• Consigne 1: D'après le passage sur Pol Pot, dans quel établissement parisien a-t-il étudié, et de quelle année à quelle année ?
• Consigne 2: Rédigez la suite du passage sur Pol Pot, en partant de sa dernière phrase.

• Passage fourni:
%%
La vie toute entière de Pol Pot est entourée de mystère, spécialement en ce qui concerne sa mort. Homme public assez discret, assorti d’une sombre tendance paranoïaque, le leader du régime khmer rouge s’est créé sa propre biographie, à l’instar d’autres dictateurs.
Une chose est sûre cependant, il reste incontournable lorsque l’on aborde la question du « génocide » cambodgien.
Plusieurs historiens et biographes ont tenté d’éclaircir la nébuleuse entourant l’homme, qui plongea le Cambodge dans le chaos.

 

Jeunesse


Saloth Sar, plus connu sous le nom de Pol Pot, serait né le 19 mai 1925 à Prek Sbauv, dans la province cambodgienne de Kampong Thom.
D’autres sources avancent 1928. Premier point de divergence, qui ne prête pas trop à conséquence.
Il serait issu d’une famille « sino-khmère » aisée. Son père, gros propriétaire terrien, aurait eu de bonnes connections avec les autorités royales de la capitale.
Lorsqu’il sera au pouvoir, il prendra soin d’effacer cette page de son histoire personnelle.
En affirmant qu’il est issu d’une famille paysanne, typiquement khmère, sa version correspond ainsi bien mieux à l’idéologie du régime en place.
Il passe donc sa jeunesse à la campagne, avant de rejoindre Phnom Penh, où il suivra l’enseignement d'une école catholique.

Influence politique


La suite de son parcours est mieux connue. Il obtient une bourse et part suivre des études à l'École française de radio-électricité à Paris, de 1949 à 1953.
%%
• Lignes affichées:
%%
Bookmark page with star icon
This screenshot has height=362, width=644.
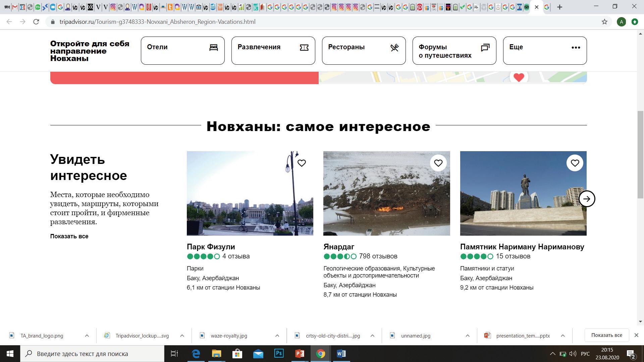pyautogui.click(x=604, y=22)
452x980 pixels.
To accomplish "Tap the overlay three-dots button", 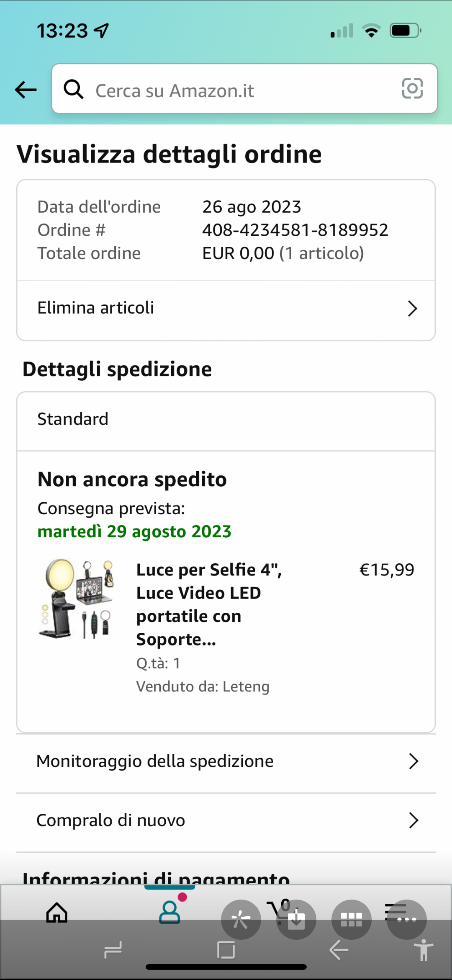I will (x=407, y=920).
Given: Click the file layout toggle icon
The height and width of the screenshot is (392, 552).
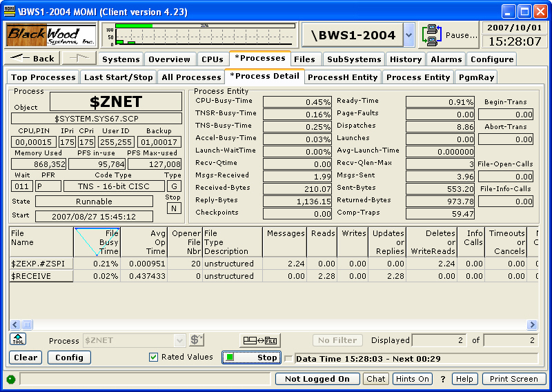Looking at the screenshot, I should pos(259,340).
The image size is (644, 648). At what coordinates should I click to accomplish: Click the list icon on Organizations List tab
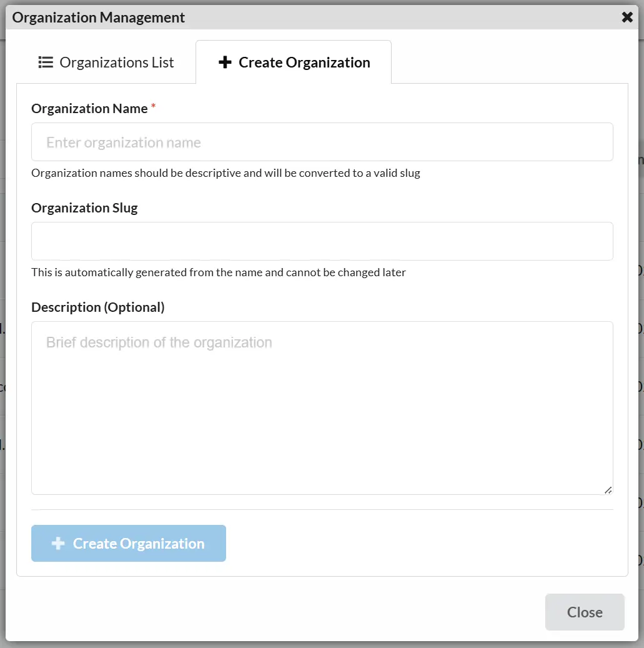tap(45, 62)
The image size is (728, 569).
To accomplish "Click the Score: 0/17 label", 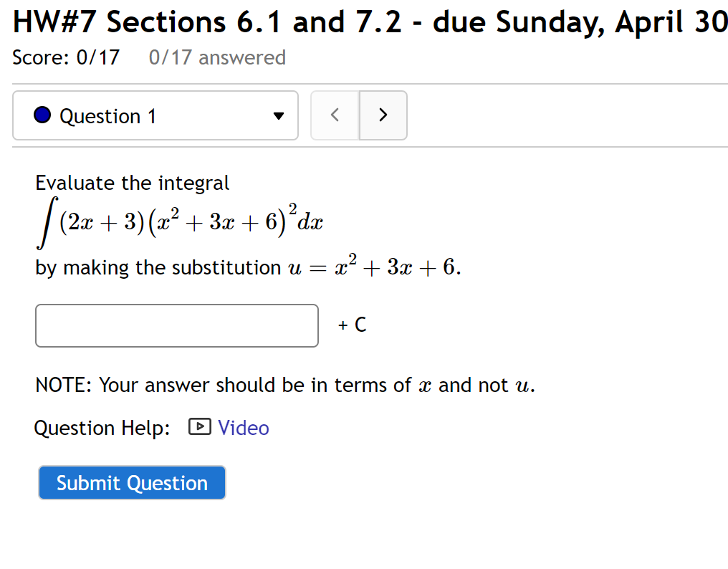I will point(65,57).
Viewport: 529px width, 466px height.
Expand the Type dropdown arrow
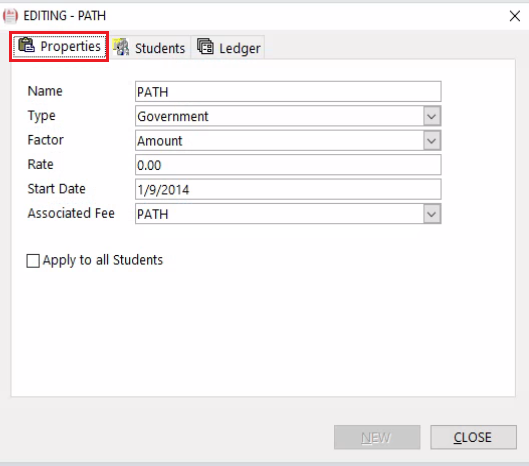pyautogui.click(x=431, y=116)
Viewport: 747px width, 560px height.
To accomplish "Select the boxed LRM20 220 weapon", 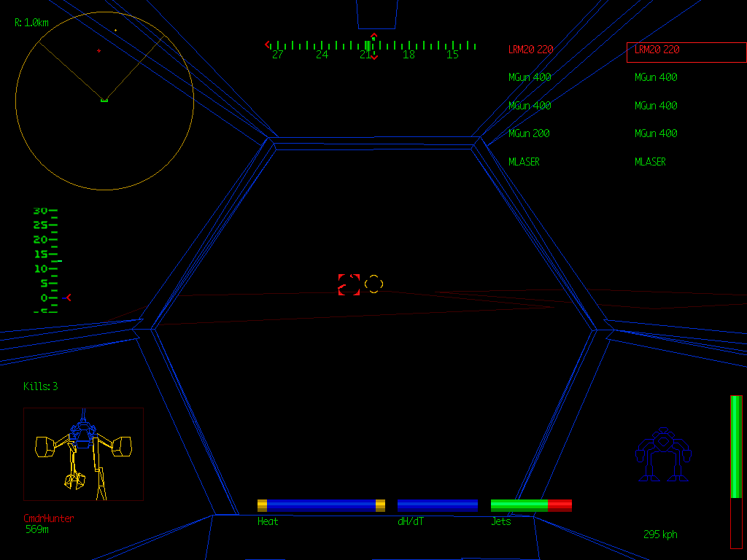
%%
• Réponse 1: À l'École française de radio-électricité, de 1949 à 1953.

• Réponse 2:
Dès son arrivée en France, il rejoint les cercles du Parti communiste français, auprès desquels il se familiarise avec l’idéologie marxiste.
C’est sur les bancs de la Sorbonne qu’il rencontre Yeng Sary et Khieu Samphan, avec qui il prendra la direction du mouvement khmer rouge.
C’est également à cette époque qu’il fait la connaissance de Jaques Vergès, l’avocat français controversé, actuel défenseur des idéologues khmers rouges dans le procès qu’il leur est intenté.

Une étoile montante


Saloth Sar quittera la France sans diplôme et deviendra professeur de français peu après son retour au Cambodge, dans deux établissements privés de Phnom Penh.
Lorsque les Français se retirent d'Indochine en 1954, le roi Norodom Sihanouk est nommé à la tête de l'État et la monarchie est restaurée au Cambodge.
Comme plusieurs de ses contemporains, Saloth Sar s'oppose au nouveau pouvoir et entre dans un parti communiste de faible envergure, le « Parti révolutionnaire du peuple khmer ».
Ce parti deviendra par la suite le « Parti communiste du Kampuchéa », l'organe politique des Khmers rouges.
En 1962, il est élu secrétaire du comité central du parti. Les autorités de la Chine communiste, qui commencent à s'intéresser à cette étoile montante du mouvement communiste cambodgien lui attribuent le surnom de « Political Potential ». Un surnom qu’il gardera jusqu’à sa mort, un autre moyen d’effacer ses traces.

Epoque troublée au Cambodge


En 1963, pour fuir la police de plus en plus suspicieuse quant à ses activités politiques, il prend le maquis avec ses compagnons et entre dans la clandestinité.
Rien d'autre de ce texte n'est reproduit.